Naquele ano a chuva foi excessiva e cresceram tortulhos
nos olhos dos cães. Os vitelos, ao espreitar a luz pelos sexos
das mães, afogavam-se em lama, no meio dos sambos. As paredes
das casas diluíam-se em nata e os oleiros desistiram de encomendar
a sua obra a Deus. Enormes cuidados foram inventados
para proteger o fogo nos altares e as crianças adoptaram a nudez.
As termiteiras deixaram de existir e as formigas aladas
perderam as asas. Os pés dos mais-velhos fenderam-se em chagas
e as mamas das virgens, mal eram tocadas, colavam-se aos dedos
como cinza húmida. Os lábios dos sexos das mulheres paridas
inchavam carnudos de uma carne branca e os ventres pendiam
como fruta mole.
Naquele ano a chuva foi excessiva
e os horizontes deixaram de existir.

Choveu por muito tempo até os cães perderem todo o pêlo
e as cabeleiras se destacarem como algas podres. O rei do Jau
ficou colado ao trono e ao boi sagrado cresceram-lhe os olhos,
que depois cegaram. As sementes grelaram nos celeiros
e essa semente assim era servida aos homens e daí lhes ocorreu
um tal vigor que os seus sexos cresceram desmedidos
e os homens vacilaram, tendo-os nas mãos e mudos de fascínio.

A chuva choveu tanto que as serpentes saíram dos buracos
e vieram alongar-se ao pé dos paus, mantendo com esforço
as cabeças erguidas.

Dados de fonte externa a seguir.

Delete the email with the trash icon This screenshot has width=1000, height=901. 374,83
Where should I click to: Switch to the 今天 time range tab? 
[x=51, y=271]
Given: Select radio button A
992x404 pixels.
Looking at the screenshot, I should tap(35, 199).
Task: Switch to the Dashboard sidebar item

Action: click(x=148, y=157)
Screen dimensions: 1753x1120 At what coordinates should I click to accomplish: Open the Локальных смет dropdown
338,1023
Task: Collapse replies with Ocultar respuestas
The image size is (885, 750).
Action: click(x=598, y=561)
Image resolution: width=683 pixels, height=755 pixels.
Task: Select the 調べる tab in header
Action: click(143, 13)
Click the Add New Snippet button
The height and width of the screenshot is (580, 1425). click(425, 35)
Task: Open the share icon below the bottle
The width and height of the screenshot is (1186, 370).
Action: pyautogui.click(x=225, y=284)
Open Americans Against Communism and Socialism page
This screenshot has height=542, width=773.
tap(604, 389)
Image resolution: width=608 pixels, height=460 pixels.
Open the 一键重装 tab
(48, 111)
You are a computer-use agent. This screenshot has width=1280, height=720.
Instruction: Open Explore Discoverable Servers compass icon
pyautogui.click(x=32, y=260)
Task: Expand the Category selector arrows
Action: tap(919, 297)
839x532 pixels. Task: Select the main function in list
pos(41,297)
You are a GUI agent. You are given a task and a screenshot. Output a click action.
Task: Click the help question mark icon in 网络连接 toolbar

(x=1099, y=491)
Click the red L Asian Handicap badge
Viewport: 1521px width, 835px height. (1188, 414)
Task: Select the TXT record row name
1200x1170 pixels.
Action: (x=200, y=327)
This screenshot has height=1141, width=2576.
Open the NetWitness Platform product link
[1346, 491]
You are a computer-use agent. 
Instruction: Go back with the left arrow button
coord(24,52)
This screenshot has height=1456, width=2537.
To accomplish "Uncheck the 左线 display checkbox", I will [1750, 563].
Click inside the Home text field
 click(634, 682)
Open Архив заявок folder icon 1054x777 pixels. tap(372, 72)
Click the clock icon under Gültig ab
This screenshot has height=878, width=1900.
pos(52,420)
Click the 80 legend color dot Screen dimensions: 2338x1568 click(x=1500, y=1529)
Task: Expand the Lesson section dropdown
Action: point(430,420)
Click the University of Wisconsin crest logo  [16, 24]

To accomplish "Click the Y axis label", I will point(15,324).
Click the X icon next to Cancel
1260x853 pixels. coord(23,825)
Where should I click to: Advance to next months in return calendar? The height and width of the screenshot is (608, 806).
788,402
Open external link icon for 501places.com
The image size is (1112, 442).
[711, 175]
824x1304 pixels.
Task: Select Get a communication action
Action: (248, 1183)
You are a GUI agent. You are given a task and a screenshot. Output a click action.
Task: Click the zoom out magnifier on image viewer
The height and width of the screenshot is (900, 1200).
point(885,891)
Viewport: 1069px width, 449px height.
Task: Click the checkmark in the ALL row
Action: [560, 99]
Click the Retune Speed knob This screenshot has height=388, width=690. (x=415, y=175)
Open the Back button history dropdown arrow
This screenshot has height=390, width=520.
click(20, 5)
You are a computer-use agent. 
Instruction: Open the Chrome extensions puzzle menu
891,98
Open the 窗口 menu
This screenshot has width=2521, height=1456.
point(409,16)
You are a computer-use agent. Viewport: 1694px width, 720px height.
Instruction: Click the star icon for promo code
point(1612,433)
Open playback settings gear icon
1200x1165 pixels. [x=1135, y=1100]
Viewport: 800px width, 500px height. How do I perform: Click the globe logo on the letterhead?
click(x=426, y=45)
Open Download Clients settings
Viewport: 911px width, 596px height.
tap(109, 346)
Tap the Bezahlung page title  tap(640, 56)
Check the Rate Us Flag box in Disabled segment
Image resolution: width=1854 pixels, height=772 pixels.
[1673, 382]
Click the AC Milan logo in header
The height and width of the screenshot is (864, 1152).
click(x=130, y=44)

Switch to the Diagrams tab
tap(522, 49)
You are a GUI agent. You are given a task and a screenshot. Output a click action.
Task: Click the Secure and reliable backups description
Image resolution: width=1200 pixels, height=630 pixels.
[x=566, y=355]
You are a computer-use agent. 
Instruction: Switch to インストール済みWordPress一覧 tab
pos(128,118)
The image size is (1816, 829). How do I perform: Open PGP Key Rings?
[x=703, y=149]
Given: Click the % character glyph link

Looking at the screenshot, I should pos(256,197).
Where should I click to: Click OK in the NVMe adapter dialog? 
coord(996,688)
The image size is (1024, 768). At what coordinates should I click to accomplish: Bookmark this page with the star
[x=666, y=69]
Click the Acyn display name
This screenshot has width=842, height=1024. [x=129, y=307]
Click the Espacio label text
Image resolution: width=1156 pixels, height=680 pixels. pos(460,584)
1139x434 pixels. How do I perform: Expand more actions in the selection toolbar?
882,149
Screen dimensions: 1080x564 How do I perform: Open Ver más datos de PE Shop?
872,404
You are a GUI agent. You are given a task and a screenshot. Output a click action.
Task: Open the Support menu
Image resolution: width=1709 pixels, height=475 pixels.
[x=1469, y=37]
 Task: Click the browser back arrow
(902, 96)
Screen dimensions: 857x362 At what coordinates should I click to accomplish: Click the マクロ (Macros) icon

Nas terrinas do leite vicejavam musgos
e o leite das vacas alterou-se em soro, a coalhar na urina.
Naquele ano a chuva choveu tanto que até nos areais cresceram
talos e as enxurradas produziram peixe e até o ferro se lavou
sozinho e os diamantes vieram rebolar nas pedras concavadas
de moer farinha. As próprias aves morreram quase todas
e apenas se salvaram as de penas brancas, que a distância atraiu,
depois comeu.

E aquela chuva aproveitou aos fósseis e houve minerais
que se animaram e até pedras comuns a transmudar-se em carne.

Naquele ano a chuva choveu tanto que a memória perdeu todo
o sentido. As gargantas entupiram-se de limos
e as testas que os velhos pousavam nas mãos fundiam-se aos dedos
e os braços às pernas e os gestos de graça fundiam os corpos
e as jovens crianças ficavam coladas ao peito das mães.
Só as bocas teimavam em manter-se abertas e quando mais tarde
a chuva parou, das bocas saíram grossas aves negras
que abalaram logo daquelas paragens. E a seca voltou
e o mundo secou. A carne antiga a dar-se agora em terra,
os fósseis em pedra e as ramas em húmus.
E os passos poliram pouco a pouco as formas.

Naquele ano a chuva choveu tanto
que a memória nunca mais teve sentido.